Do., 07.12.2017

Handball: Kreisliga Leckerbissen zum Abschluss

Kreisläufer Walter Kusmitsch will sich am Wochenende auch vom Topteam aus Münster nicht bremsen lassen.

Kreisläufer Walter Kusmitsch will sich am Wochenende auch vom Topteam aus Münster nicht bremsen lassen. Foto: Heidrun Riese

Greven - 

Zum sportlichen Abschluss des Jahres bieten die Handballfreunde Reckenfeld/Greven ihren Zuschauern noch einmal einen echten Leckerbissen. Die Mannschaft von Trainer Martin Halfmann trifft als Tabellendritter auf den aktuellen Ligaprimus SV Adler Münster.

Bevor die Geschenke eingepackt, der Christbaum geschmückt und der Weihnachtsbraten in den Ofen geschoben werden, gehen die Kreisliga-Männer der Handballfreunde Reckenfeld/Greven 05 noch einmal auf Torejagd. Am letzten Spieltag des Jahres steht ein echtes Highlight an: Mit dem SV Adler Münster kommt am Sonntagabend (Anwurf: 18 Uhr) der aktuelle Tabellenführer in die Emssporthalle.
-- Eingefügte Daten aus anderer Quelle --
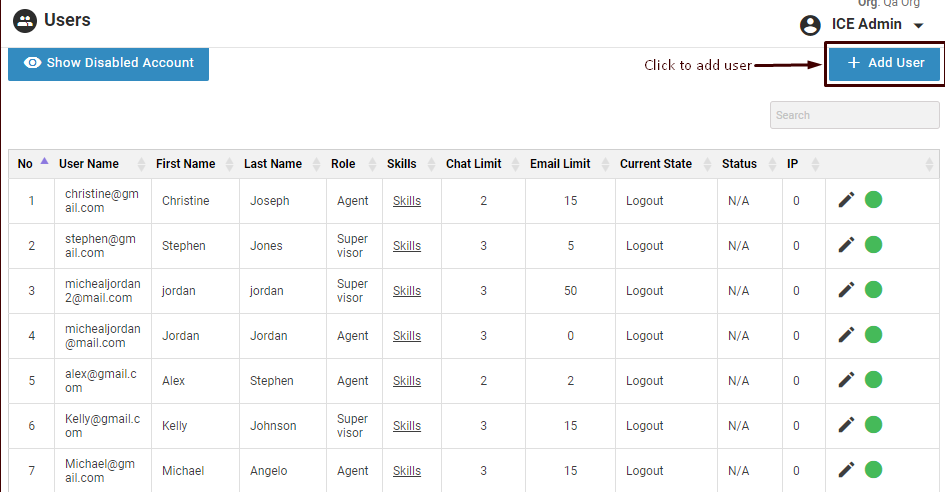The height and width of the screenshot is (492, 945).
Task: Expand the ICE Admin account dropdown arrow
Action: click(x=918, y=26)
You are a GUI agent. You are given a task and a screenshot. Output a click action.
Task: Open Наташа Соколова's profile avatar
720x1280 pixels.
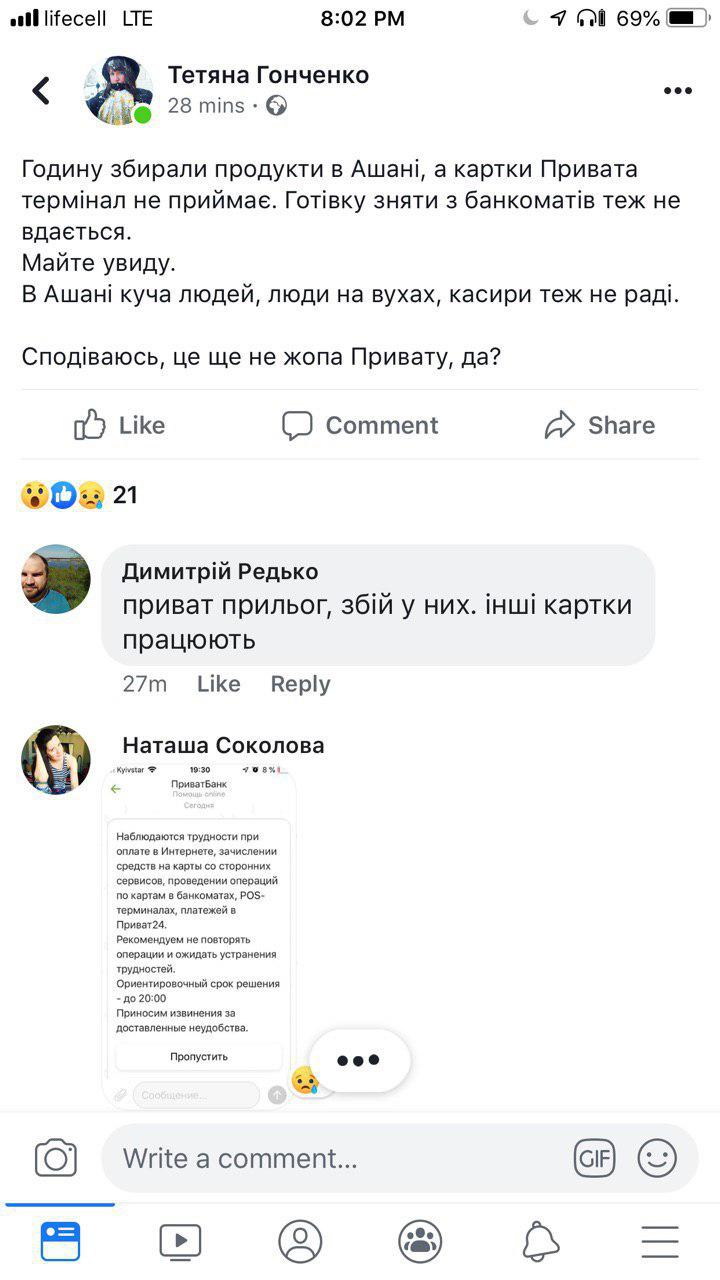pos(56,759)
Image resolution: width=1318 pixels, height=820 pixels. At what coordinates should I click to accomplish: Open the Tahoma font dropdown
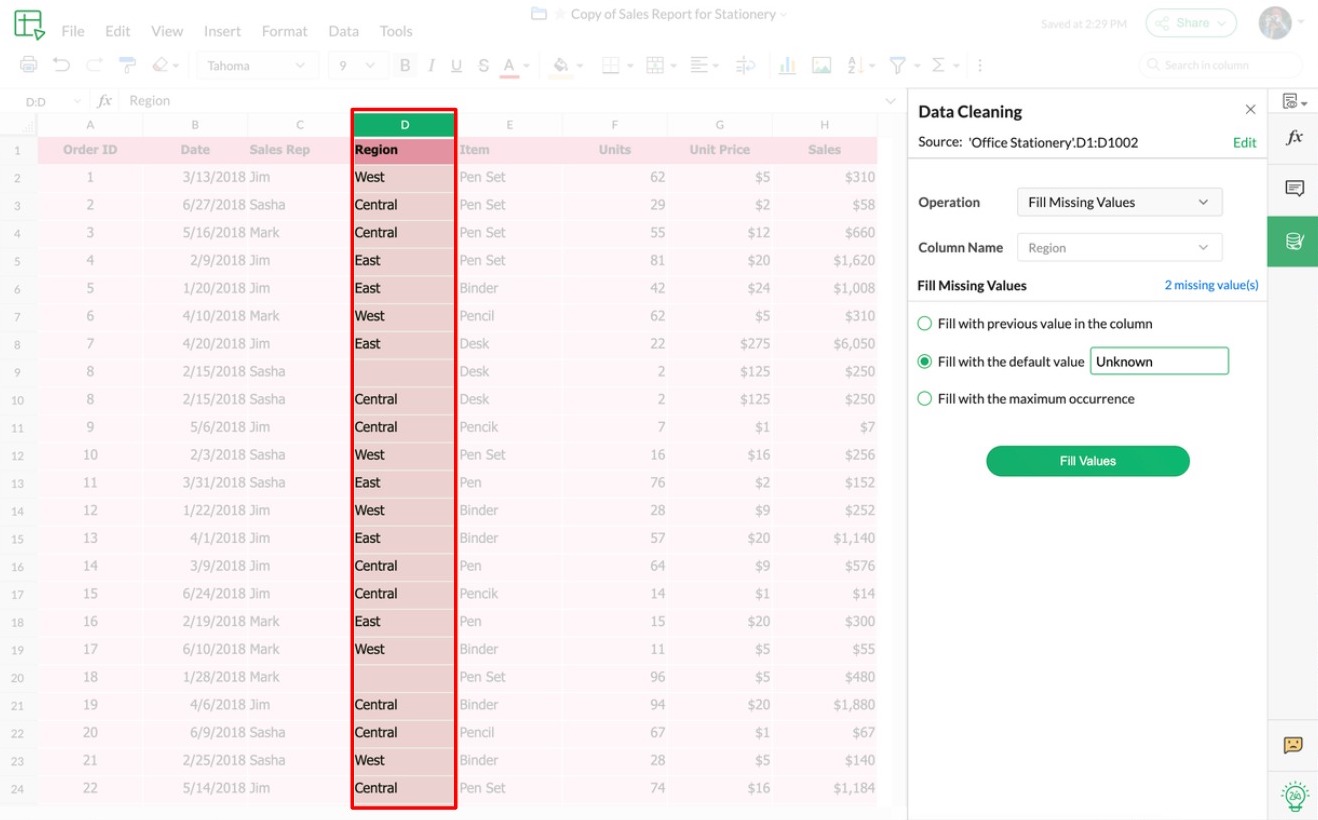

Obwohl in dieser Begegnung der Erste auf den Dritten trifft, möchte Martin Halfmann nicht unbedingt von einem Spitzenspiel sprechen. Denn die Münsteraner haben ganze sechs Minuspunkte weniger auf dem Konto als seine eigene Mannschaft. „Daher sehe ich uns nicht auf einer Stufe mit Adler“, erklärt der Trainer. Seinen Schützlingen räumt er aber durchaus eine Chance auf einen Sieg gegen den Favoriten ein. „Wenn es bei uns so gut läuft wie in den vergangenen Wochen“, betont er, „dann können wir das Spiel gewinnen“.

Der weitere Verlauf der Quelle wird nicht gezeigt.